* _TEXTAUSZUG_:
++++++++++

Über Longos ist so gut wie nichts bekannt. Der griechische Schriftsteller lebte vermutlich Ende des 2. oder Anfang des 3. Jahrhunderts. "Daphnis und Chloë" ist sein einziges bekanntes Werk. da der Roman auf der Insel Lesbos spielt, wird auch Longos dorthin verortet, was jedoch Spekulation ist.

Inhalt:


Die Insel Lesbos, etwa im 3. Jahrhundert: Das Mädchen Chloë und der Junge Daphnis werden als Säuglinge ausgesetzt und jeweils von Pflegeeltern großgezogen. Daphnis wurde von einer Ziege gesäugt, Chloë von einem Schaf und passenderweise kommen sie beide zu Hirtenfamilien. Ihr Vergangenheit ist unklar, doch einige kostbare Beigaben der Kindern weisen auf eine vornehme Herkunft hin.

++++++++++

* _EINTRÄGE_:

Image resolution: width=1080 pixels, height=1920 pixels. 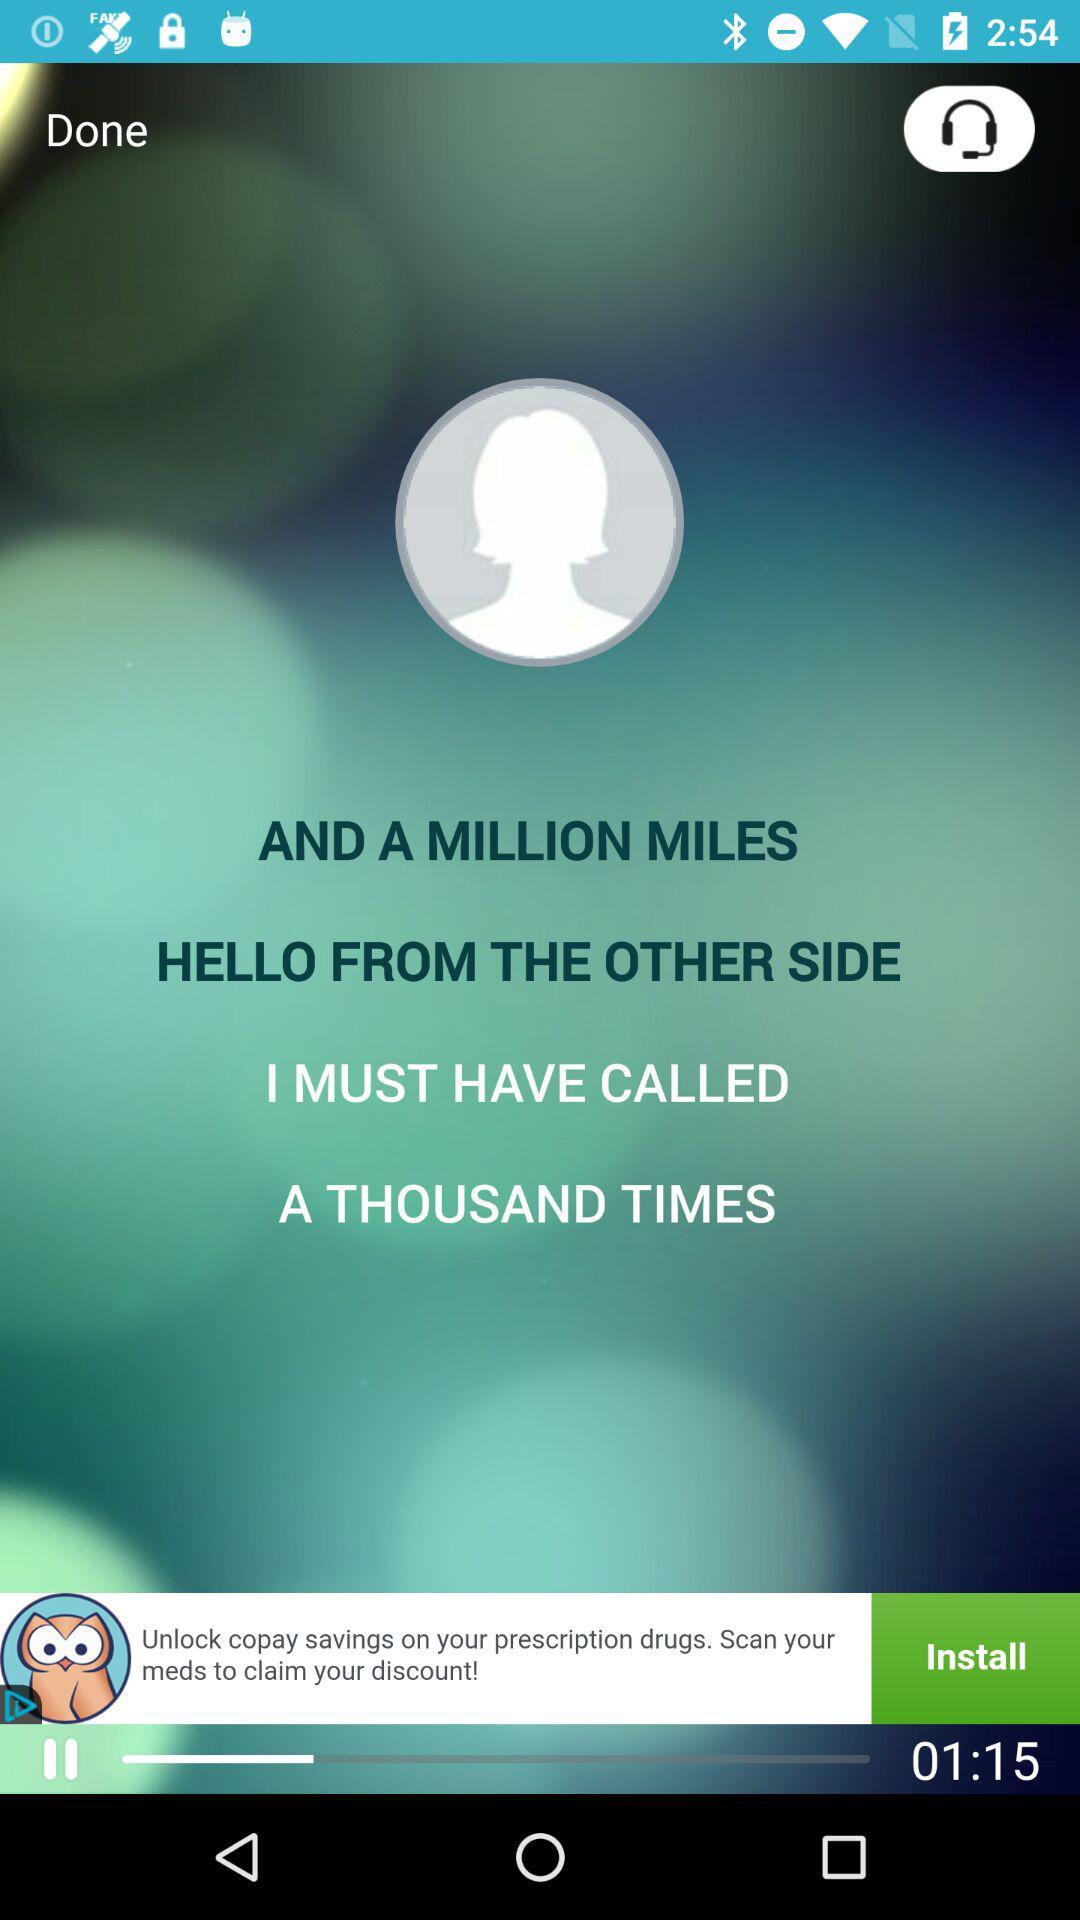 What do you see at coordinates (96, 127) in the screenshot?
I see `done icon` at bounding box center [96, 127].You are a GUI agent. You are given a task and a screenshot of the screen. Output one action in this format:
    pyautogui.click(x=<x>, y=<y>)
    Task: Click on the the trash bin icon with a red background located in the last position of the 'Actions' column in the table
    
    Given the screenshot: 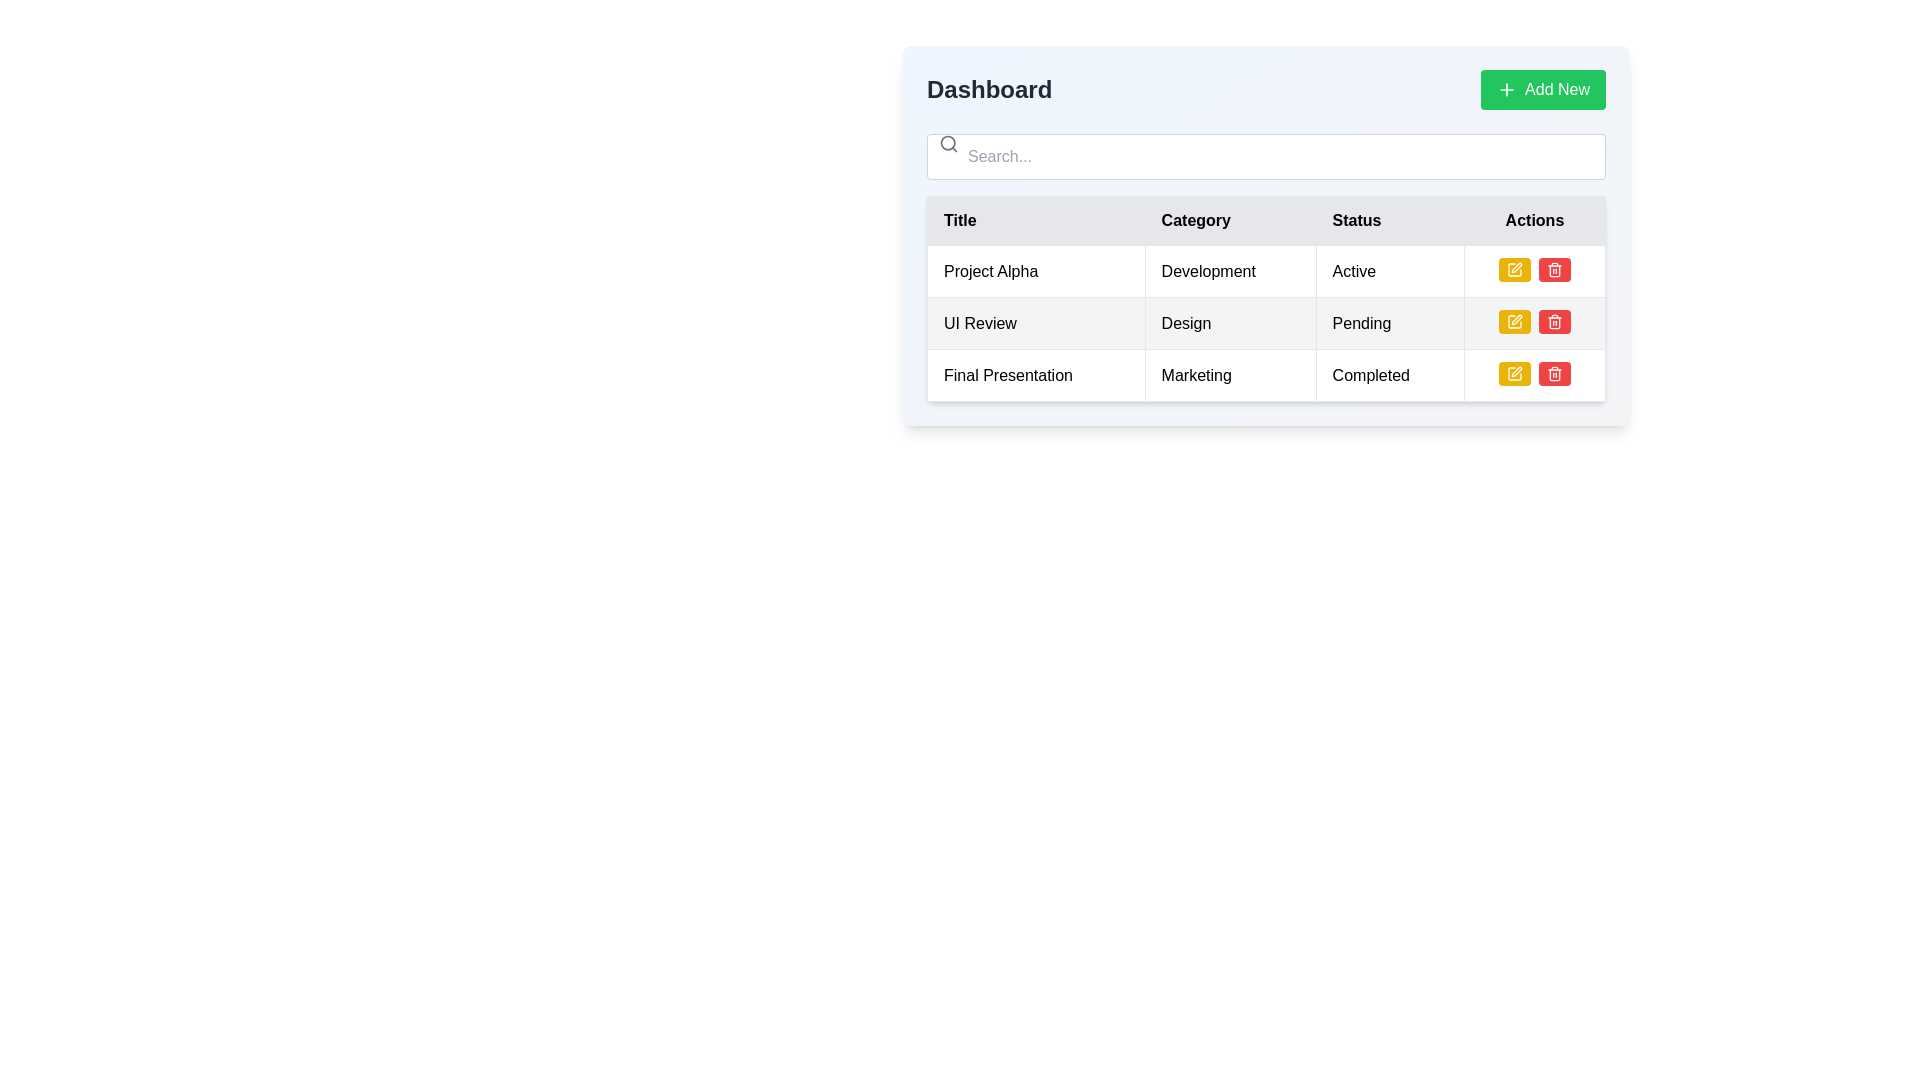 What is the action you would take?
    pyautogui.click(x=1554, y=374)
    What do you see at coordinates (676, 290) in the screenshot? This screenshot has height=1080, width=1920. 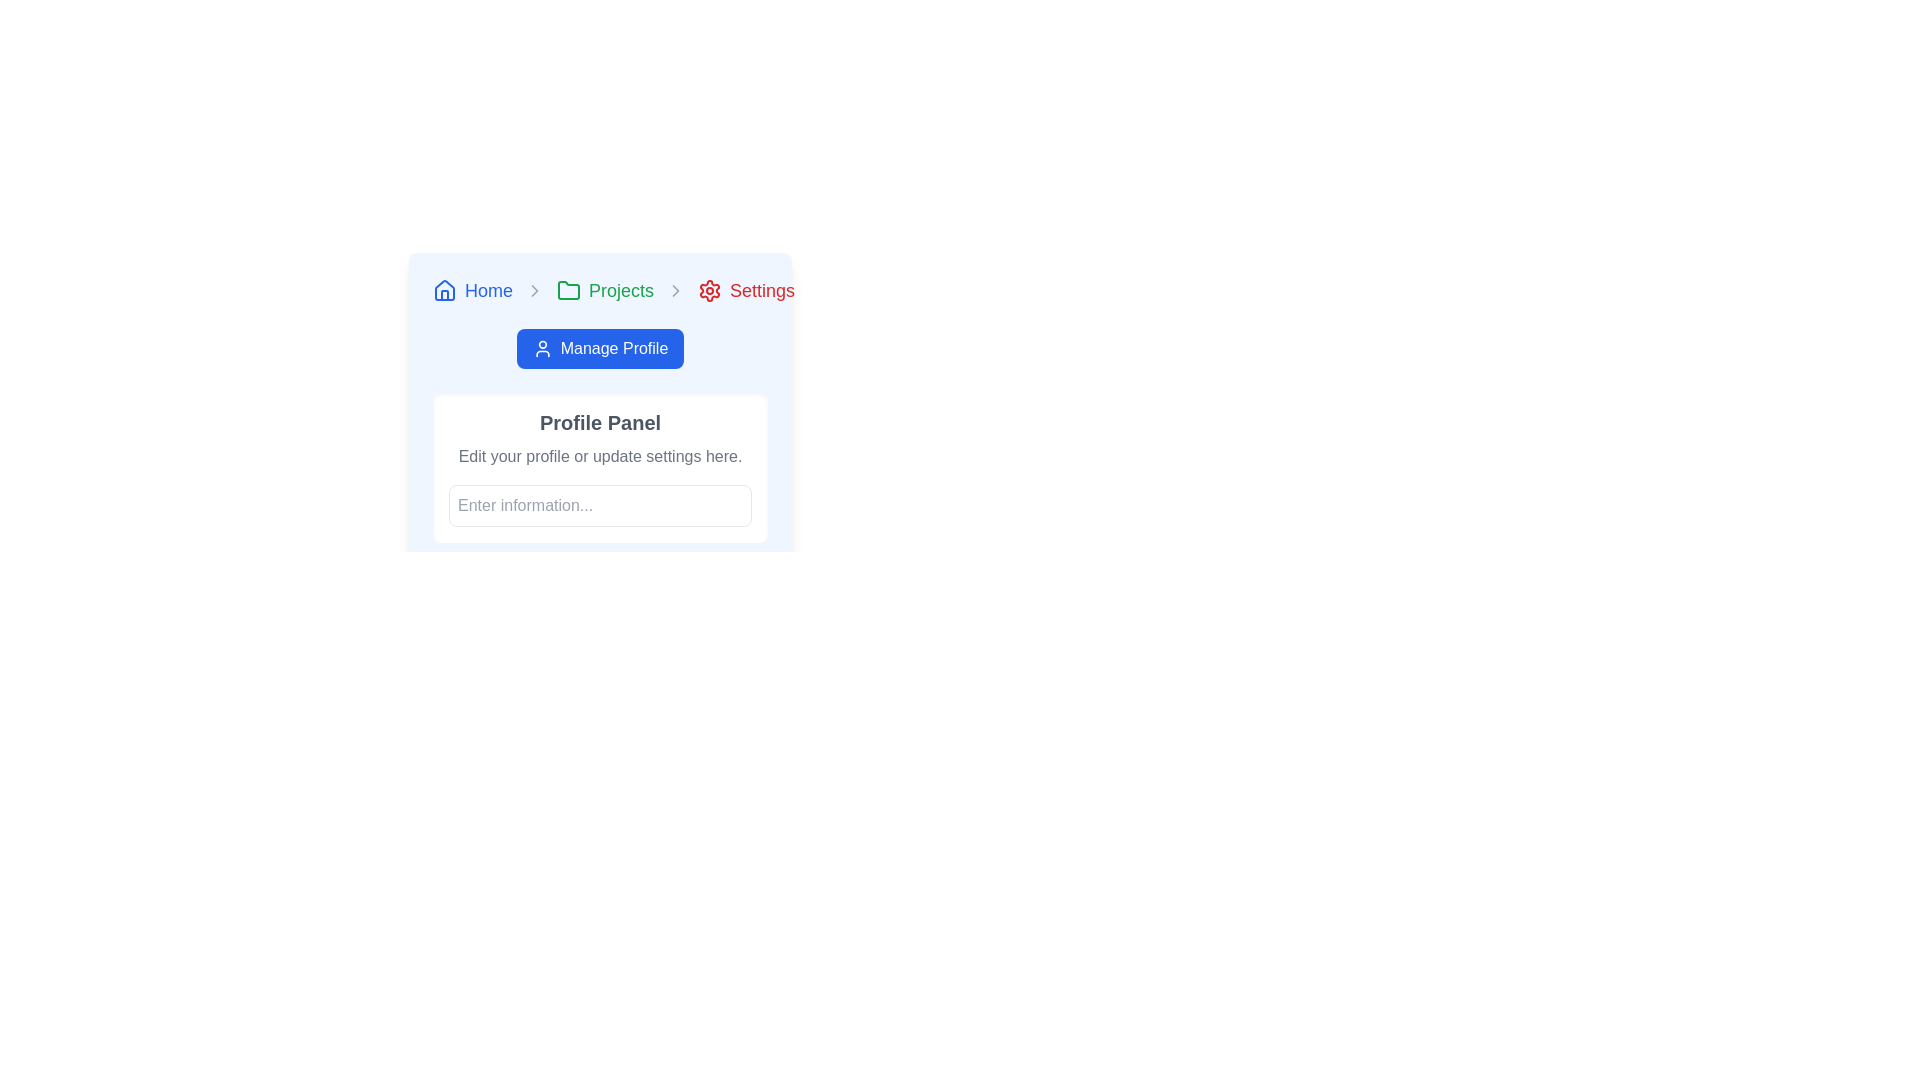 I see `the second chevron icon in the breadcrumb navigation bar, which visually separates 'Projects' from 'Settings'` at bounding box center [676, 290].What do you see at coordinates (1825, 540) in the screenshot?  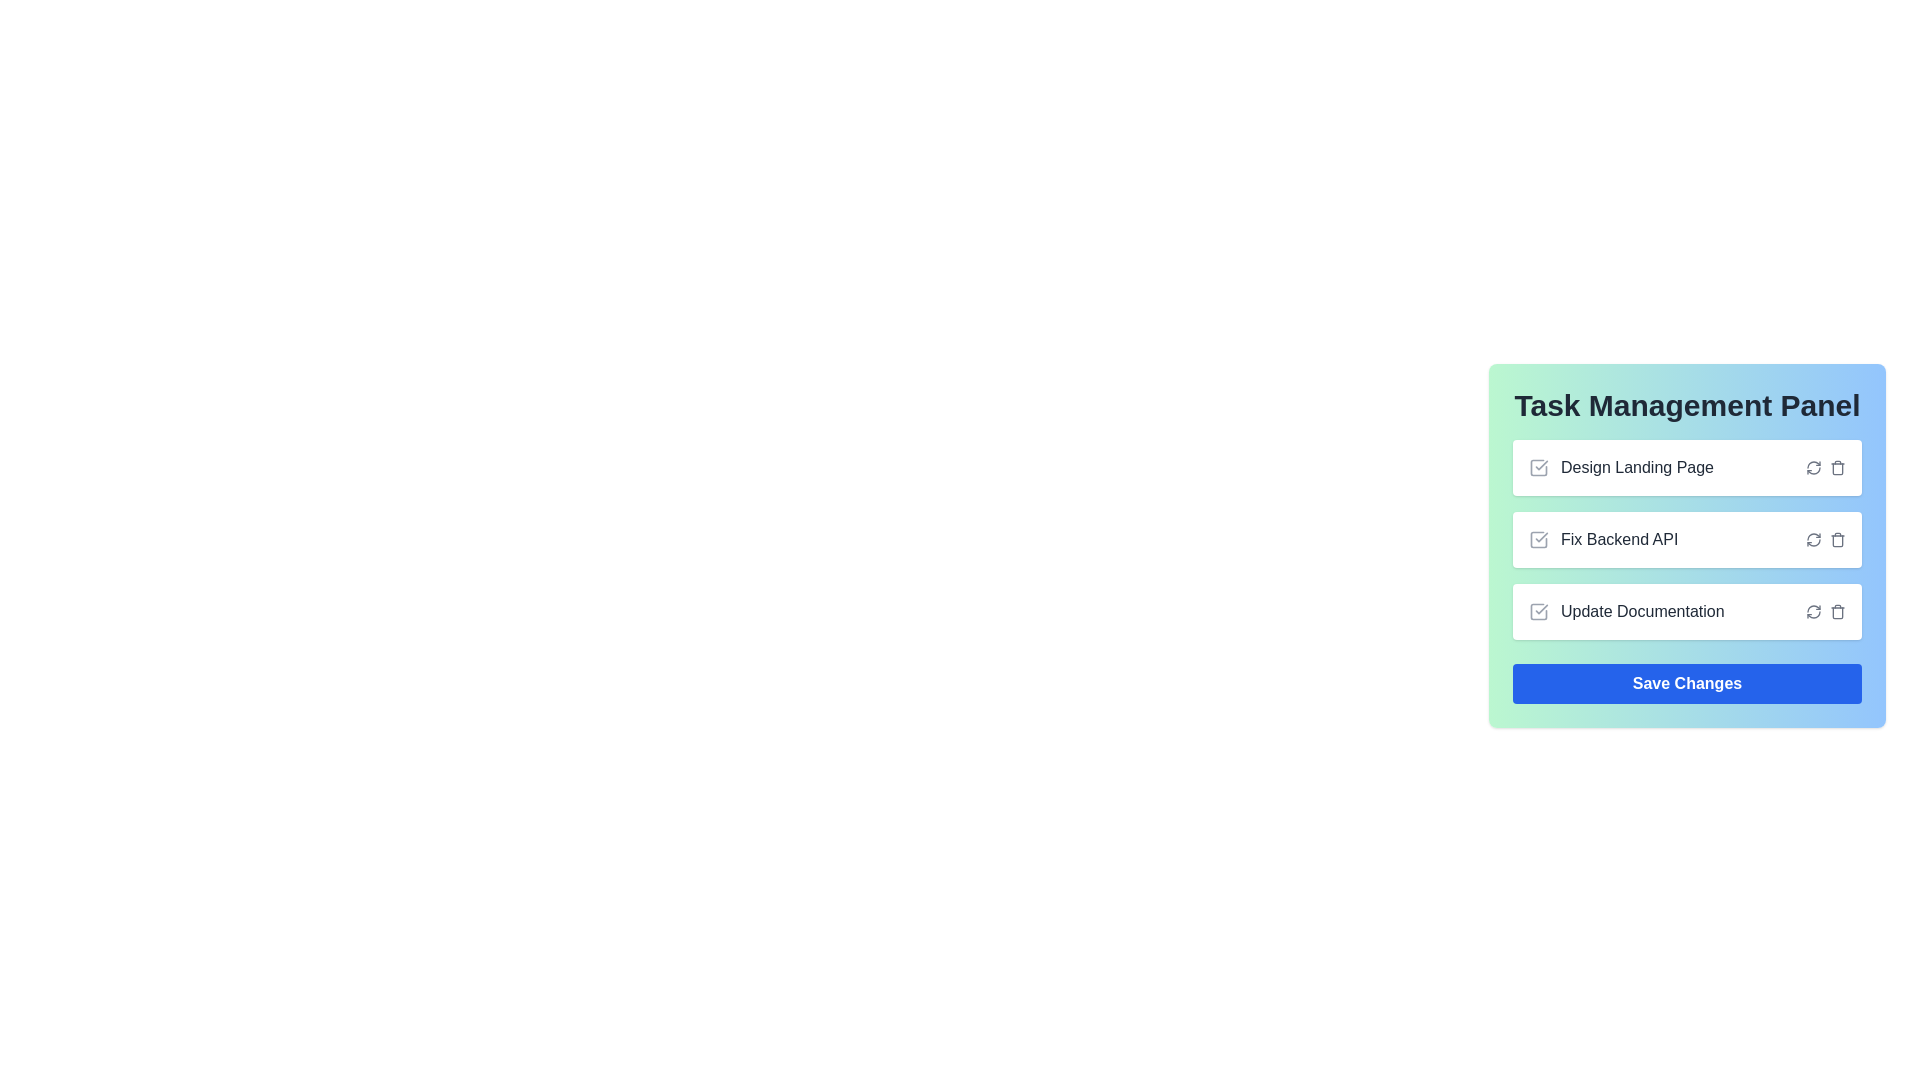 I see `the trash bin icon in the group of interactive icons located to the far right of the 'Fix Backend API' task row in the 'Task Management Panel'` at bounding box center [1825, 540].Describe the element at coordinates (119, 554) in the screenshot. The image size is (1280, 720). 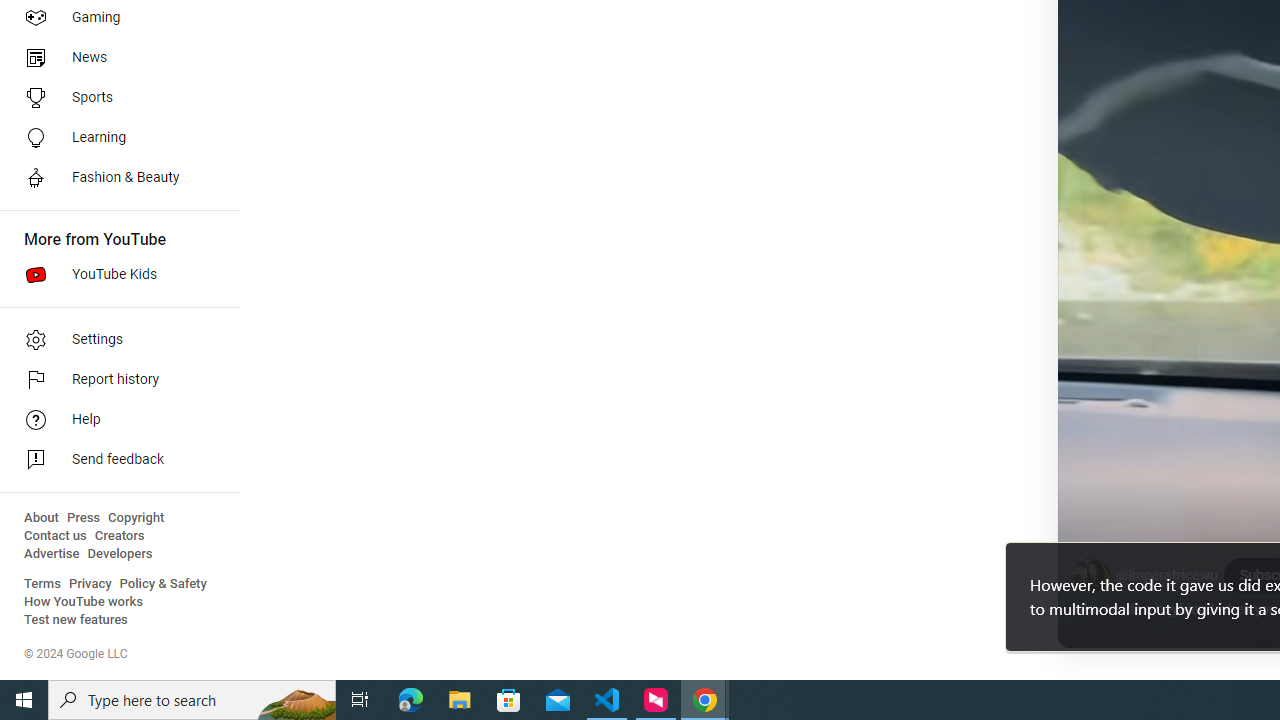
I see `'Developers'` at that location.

++++++++++

Fahre mit dem Text über Daphnis und Chloë nach seinem letzten Satz fort. Die Einträge haben mit dem Text über Daphnis und Chloë nichts zu tun.

Daphnis und Chloë hüten bereits im Kindesalter oft gemeinsam die Ziegen und Schafe und freunden sich dabei an. Eines Tages beobachtet Chloë Daphnis beim Baden und verliebt sich beim Anblick seines schönen Körpers in ihn, ohne diese Gefühle recht einordnen zu können. Auch bei Daphnis entbrennen Gefühle, nachdem ihm Chloë einen spielerischen Kuss gegeben hat.

Die beiden Liebenden verbringen so viel Zeit wie möglich miteinander, ohne allerdings mehr als Küsse auszutauschen. Während bei Daphnis allmählich erotische Gefühle erwachen, kommen auf die beiden einige Hindernisse und dramatische Entwicklungen zu wie feindlichen Rivalen und Entführungen ...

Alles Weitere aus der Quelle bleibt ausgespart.